Cleanest way to get last item from Python iterator

Question:

What’s the best way of getting the last item from an iterator in Python 2.6? For example, say

my_iter = iter(range(5))

What is the shortest-code / cleanest way of getting 4 from my_iter?

I could do this, but it doesn’t seem very efficient:

[x for x in my_iter][-1]
Asked By: Peter

||

Answers:

item = defaultvalue
for item in my_iter:
    pass
Answered By: Thomas Wouters

I would use reversed, except that it only takes sequences instead of iterators, which seems rather arbitrary.
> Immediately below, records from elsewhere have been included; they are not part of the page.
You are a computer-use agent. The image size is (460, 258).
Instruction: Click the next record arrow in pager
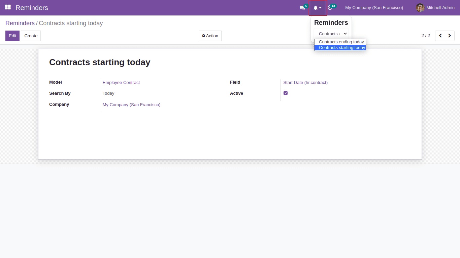pyautogui.click(x=450, y=36)
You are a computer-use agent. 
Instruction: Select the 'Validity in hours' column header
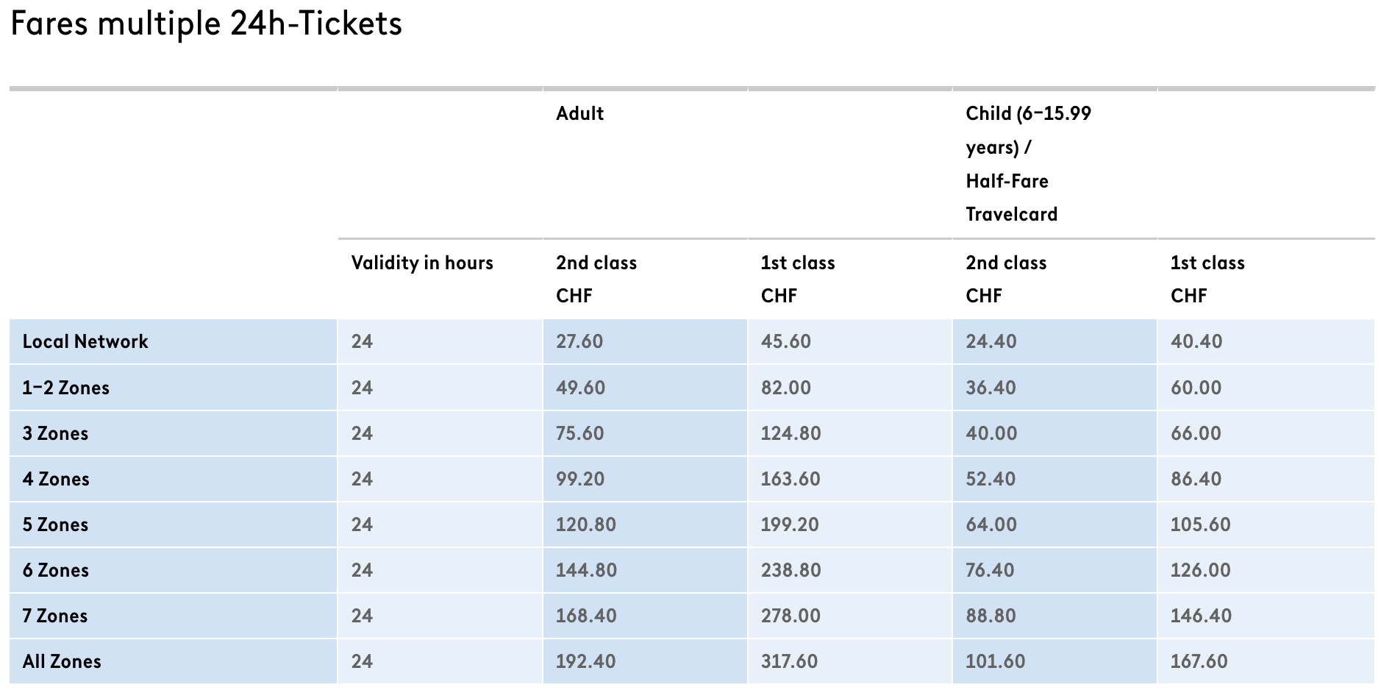[422, 263]
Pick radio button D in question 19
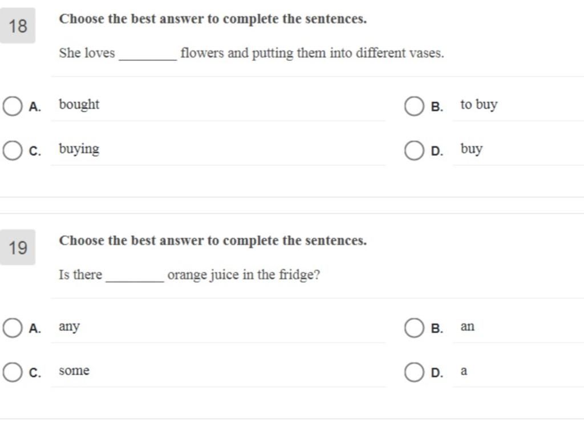This screenshot has height=424, width=584. point(413,373)
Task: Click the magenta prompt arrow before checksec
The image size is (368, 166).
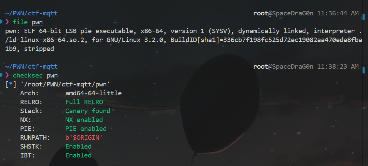Action: (7, 75)
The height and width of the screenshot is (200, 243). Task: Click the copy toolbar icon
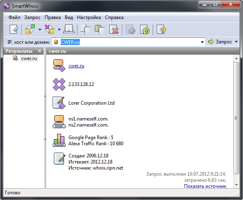click(85, 29)
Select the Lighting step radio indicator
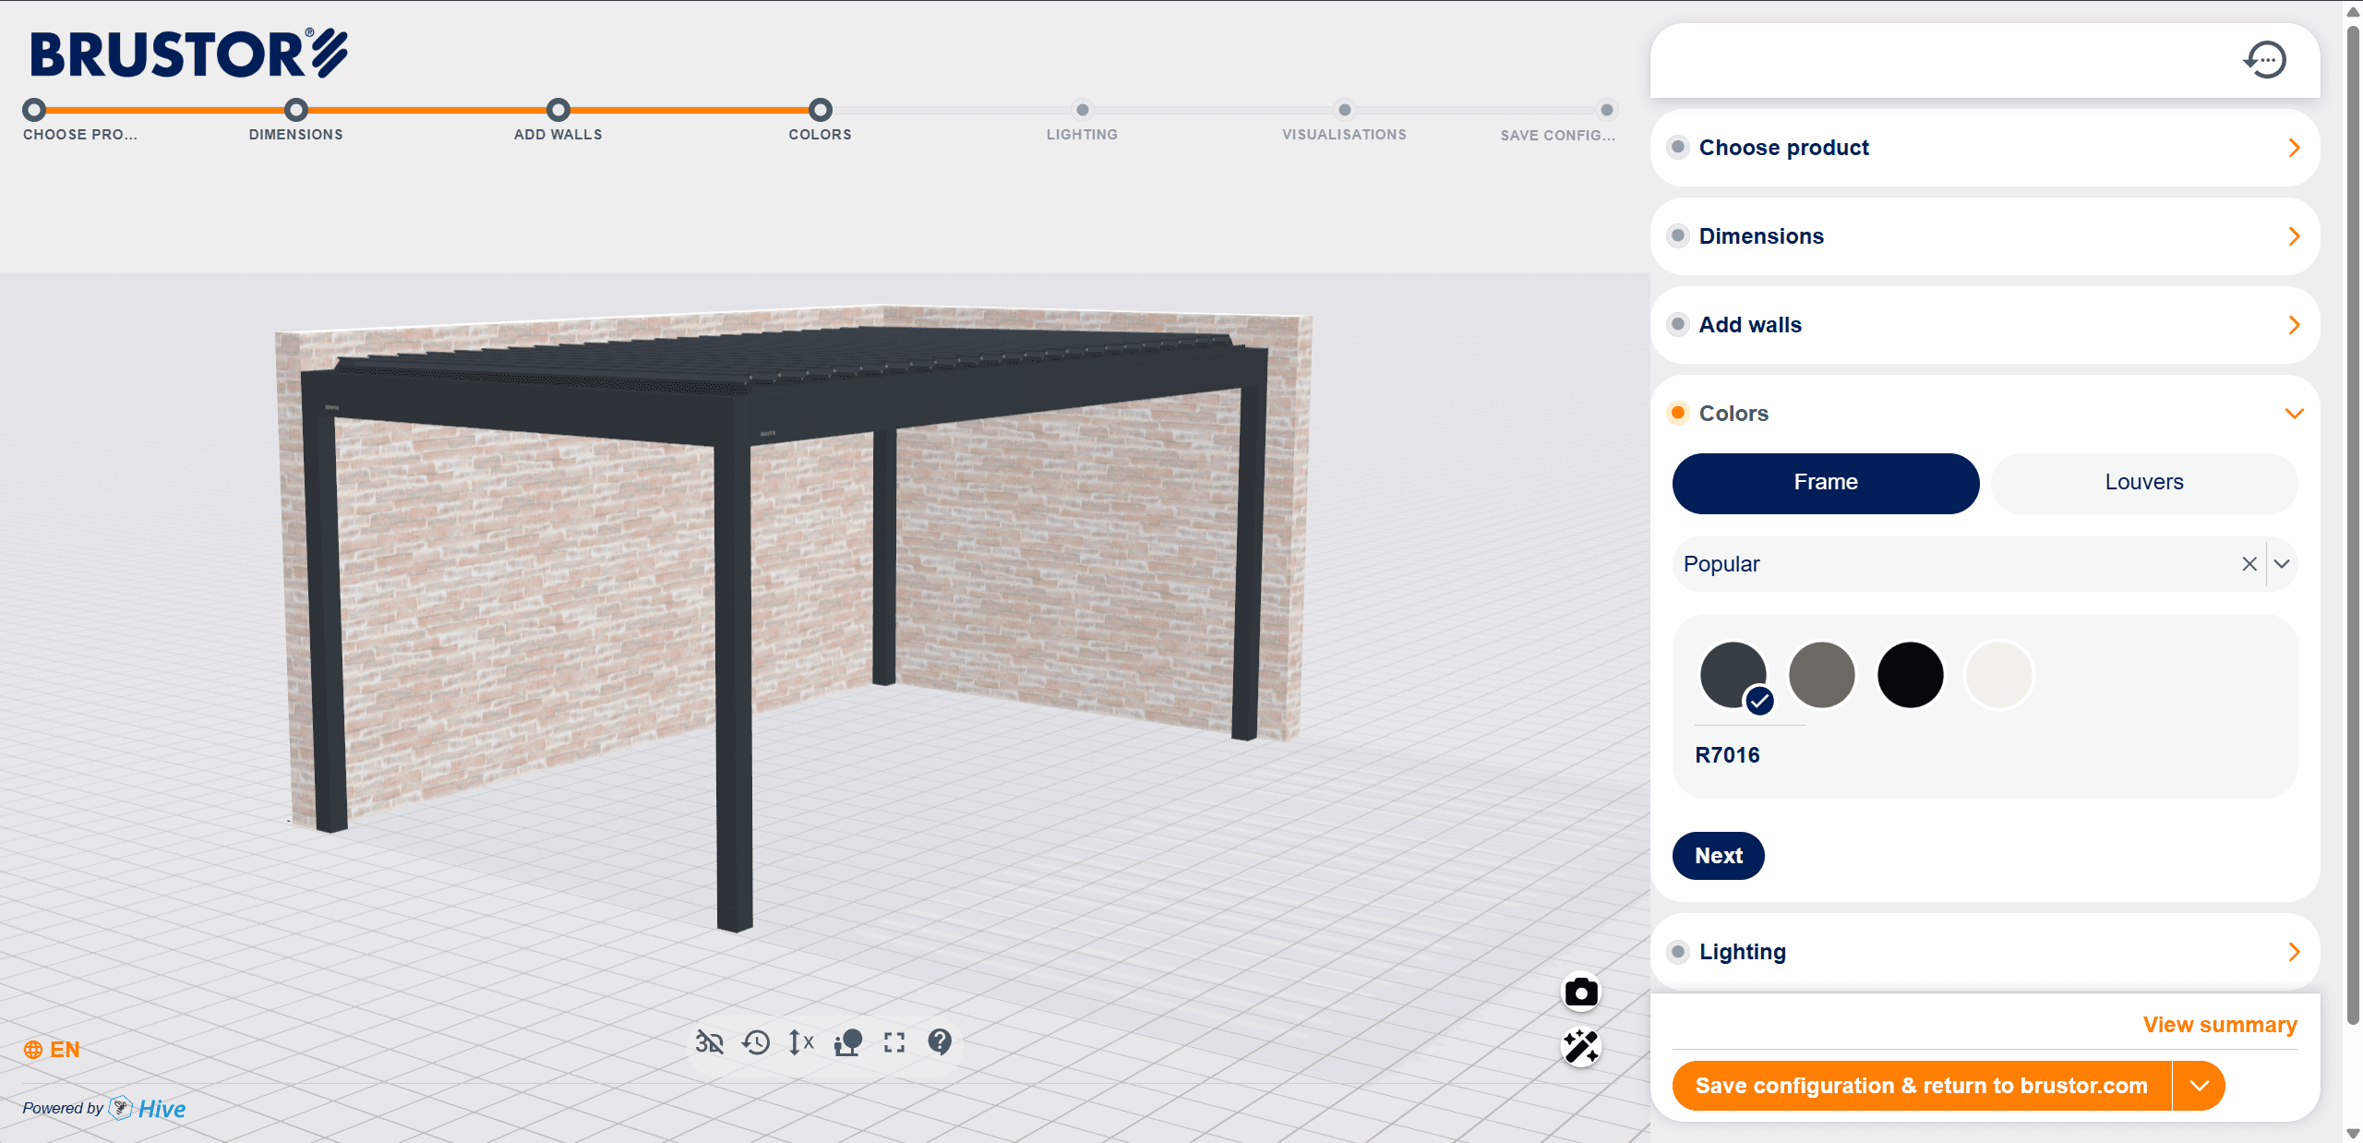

Any way you do it, you’ll have to run through the entire iterator. At maximum efficiency, if you don’t need the iterator ever again, you could just trash all the values:

for last in my_iter:
    pass
# last is now the last item

I think this is a sub-optimal solution, though.

Answered By: Chris Lutz

There’s this

list( the_iter )[-1]

If the length of the iteration is truly epic — so long that materializing the list will exhaust memory — then you really need to rethink the design.

Answered By: S.Lott

This is unlikely to be faster than the empty for loop due to the lambda, but maybe it will give someone else an idea

reduce(lambda x,y:y,my_iter)

If the iter is empty, a TypeError is raised

Answered By: John La Rooy

Probably worth using __reversed__ if it is available

if hasattr(my_iter,'__reversed__'):
    last = next(reversed(my_iter))
else:
    for last in my_iter:
        pass
Answered By: John La Rooy

The question is wrong and can only lead to an answer that is complicated and inefficient.
To get an iterator, you of course start out from something that is iterable, which will in most cases offer a more direct way of accessing the last element.

Once you create an iterator from an iterable you are stuck in going through the elements, because that is the only thing an iterable provides.

So, the most efficient and clear way is not to create the iterator in the first place but to use the native access methods of the iterable.

Answered By: ludwig

Use a deque of size 1.

from collections import deque

# aa is an iterator
aa = iter('apple')

dd = deque(aa, maxlen=1)
last_element = dd.pop()

Short version:

last_element, = deque(aa, 1)
Answered By: martin23487234

See this code for something similar:

http://excamera.com/sphinx/article-islast.html

you might use it to pick up the last item with:

[(last, e) for (last, e) in islast(the_iter) if last]
Answered By: James Bowman

As simple as:

max(enumerate(the_iter))[1]
Answered By: Chema Cortes

I would just use next(reversed(myiter))

Answered By: thomas.mac

If you are using Python 3.x:

*_, last = iterator # for a better understanding check PEP 448
print(last)

if you are using python 2.7:

last = next(iterator)
for last in iterator:
    continue
print last

Side Note:

Usually, the solution presented above is what you need for regular cases, but if you are dealing with a big amount of data, it’s more efficient to use a deque of size 1. (source)

from collections import deque

#aa is an interator
aa = iter('apple')

dd = deque(aa, maxlen=1)
last_element = dd.pop()
Answered By: Dhia

The toolz library provides a nice solution:

from toolz.itertoolz import last
last(values)

But adding a non-core dependency might not be worth it for using it only in this case.

Answered By: lumbric

The question is about getting the last element of an iterator, but if your iterator is created by applying conditions to a sequence, then reversed can be used to find the “first” of a reversed sequence, only looking at the needed elements, by applying reverse to the sequence itself.

A contrived example,

>>> seq = list(range(10))
>>> last_even = next(_ for _ in reversed(seq) if _ % 2 == 0)
>>> last_even
8
Answered By: Wyrmwood

You could use the great more_itertools library and the last(iterable[, default]) function:

more_itertools.last(iterable[, default]) [source]

Return the last item of iterable, or default if iterable is empty.

>>> last([0, 1, 2, 3])
3
>>> last([], 'some default')
'some default'

If default is not provided and there are no items in the iterable, raise ValueError.

It combines the deque approach proposed by some of the answers here, with some additional improvements (see the source for details).